Re: [PATCH 2/2] arm64: Notify on pte permission upgrades

From: Robin Murphy <robin.murphy@arm.com>
To: Jason Gunthorpe <jgg@nvidia.com>
Cc: Alistair Popple <apopple@nvidia.com>,
	Andrew Morton <akpm@linux-foundation.org>,
	will@kernel.org, catalin.marinas@arm.com, linux-mm@kvack.org,
	linux-kernel@vger.kernel.org, nicolinc@nvidia.com,
	linux-arm-kernel@lists.infradead.org, kvm@vger.kernel.org,
	John Hubbard <jhubbard@nvidia.com>,
	zhi.wang.linux@gmail.com, Sean Christopherson <seanjc@google.com>
Subject: Re: [PATCH 2/2] arm64: Notify on pte permission upgrades
Date: Tue, 30 May 2023 14:44:11 +0100	[thread overview]
Message-ID: <89dba89c-cb49-f917-31e4-3eafd484f4b2@arm.com> (raw)
In-Reply-To: <ZHXxkUe4IZXUc1PV@nvidia.com>

On 30/05/2023 1:52 pm, Jason Gunthorpe wrote:
> On Tue, May 30, 2023 at 01:14:41PM +0100, Robin Murphy wrote:
>> On 2023-05-30 12:54, Jason Gunthorpe wrote:
>>> On Tue, May 30, 2023 at 06:05:41PM +1000, Alistair Popple wrote:
>>>>
>>>>>> As no notification is sent and the SMMU does not snoop TLB invalidates
>>>>>> it will continue to return read-only entries to a device even though
>>>>>> the CPU page table contains a writable entry. This leads to a
>>>>>> continually faulting device and no way of handling the fault.
>>>>>
>>>>> Doesn't the fault generate a PRI/etc? If we get a PRI maybe we should
>>>>> just have the iommu driver push an iotlb invalidation command before
>>>>> it acks it? PRI is already really slow so I'm not sure a pipelined
>>>>> invalidation is going to be a problem? Does the SMMU architecture
>>>>> permit negative caching which would suggest we need it anyhow?
>>>>
>>>> Yes, SMMU architecture (which matches the ARM architecture in regards to
>>>> TLB maintenance requirements) permits negative caching of some mapping
>>>> attributes including the read-only attribute. Hence without the flushing
>>>> we fault continuously.
>>>
>>> Sounds like a straight up SMMU bug, invalidate the cache after
>>> resolving the PRI event.
>>
>> No, if the IOPF handler calls back into the mm layer to resolve the fault,
>> and the mm layer issues an invalidation in the process of that which isn't
>> propagated back to the SMMU (as it would be if BTM were in use), logically
>> that's the mm layer's failing. The SMMU driver shouldn't have to issue extra
>> mostly-redundant invalidations just because different CPU architectures have
>> different idiosyncracies around caching of permissions.
> 
> The mm has a definition for invalidate_range that does not include all
> the invalidation points SMMU needs. This is difficult to sort out
> because this is general purpose cross arch stuff.
> 
> You are right that this is worth optimizing, but right now we have a
> -rc bug that needs fixing and adding and extra SMMU invalidation is a
> straightforward -rc friendly way to address it.

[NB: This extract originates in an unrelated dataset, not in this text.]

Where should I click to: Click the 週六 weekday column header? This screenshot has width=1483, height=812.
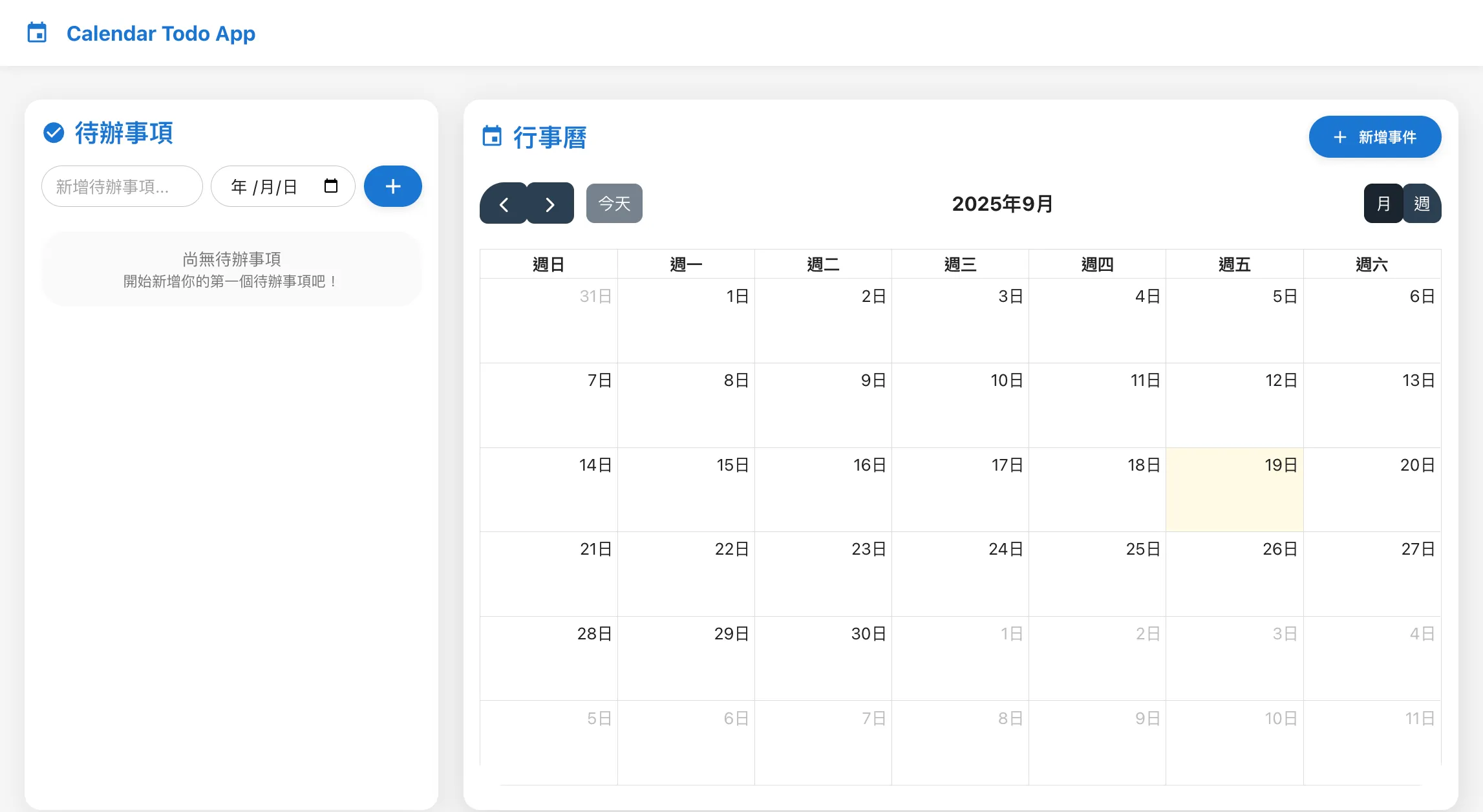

Sure; to clarify, I'm not against the overall idea of putting a hack in 
the SMMU driver with a big comment that it is a hack to work around 
missing notifications under SVA, but it would not constitute an "SMMU 
bug" to not do that. SMMU is just another VMSAv8-compatible MMU - if, 
say, KVM or some other arm64 hypervisor driver wanted to do something 
funky with notifiers to shadow stage 1 permissions for some reason, it 
would presumably be equally affected.

FWIW, the VT-d spec seems to suggest that invalidation on RO->RW is only 
optional if the requester supports recoverable page faults, so although 
there's no use-case for non-PRI-based SVA at the moment, there is some 
potential argument that the notifier issue generalises even to x86.

Thanks,
Robin.